I expect the Overlooked audience to agree with me that it's a weird, inspired and lovable comedy.

Also from Australia: "The Castle," which I saw on the 1998 Floating Film Festival. (The Floating's founder, Dusty Cohl, is an Overlooked guest this year, so ask the bearded guy in the cowboy hat all about it.) The audience roared with laughter, but the film curiously failed to have much of a success in America. I expect the Overlooked audience to agree with me that it's a weird, inspired and lovable comedy. Director Rob Sitch and producer Michael Hirsh will be here in person.

"The Terrorist" is exactly the kind of film you should hear about, but don't. John Malkovich saw it when he was on the jury of the Cairo Film Festival, and was so impressed he set up a screening in Chicago, and arranged to present it in America. It is currently in release, although unless you care about good films and are paying attention, you might not realize that. When I saw it, I was stunned. "The Terrorist" provides a portrait of a young woman who volunteers to become a human bomb, following her for the last few days before the planned assassination.
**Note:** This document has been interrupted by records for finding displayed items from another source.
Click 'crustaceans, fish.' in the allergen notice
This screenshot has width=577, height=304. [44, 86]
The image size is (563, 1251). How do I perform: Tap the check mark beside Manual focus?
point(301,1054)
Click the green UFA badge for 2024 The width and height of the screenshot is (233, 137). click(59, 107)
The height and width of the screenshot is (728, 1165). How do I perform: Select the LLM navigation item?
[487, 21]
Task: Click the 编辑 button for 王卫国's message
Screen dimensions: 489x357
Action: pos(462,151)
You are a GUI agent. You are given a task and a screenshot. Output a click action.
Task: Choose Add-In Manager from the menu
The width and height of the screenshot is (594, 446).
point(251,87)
It is from India, where I saw "Malli," the new work by the same director, Santosh Sivan, when I was at the Calcutta and Hyderabad film festivals in November. I am pleased its star, Ayesha Dharkar, will be with us, along with producer Mark Burton.

Last but very far from least is an old friend, Henry Jaglom, whose "Deja Vu," made with and starring Victoria Holt, is an astonishingly moving story of love and fate. Jaglom has been a major presence among independent American filmmakers for three decades, making films in his own time, in his own way, often with friends and family. For those who related to the grown-up love story of Eric Rohmer's "An Autumn Tale" last year, here is another intelligent emotional experience. Jaglom and Holt will be here.

. . .an astonishingly moving story of love and fate

It is hard to choose the films for the Overlooked every year; there are so many deserving candidates. Movie critics despair sometimes because they know of so many good films that are overlooked, and so many bad ones that are not. For a few days in April, at the Virginia Theater, the balance tilts the other way.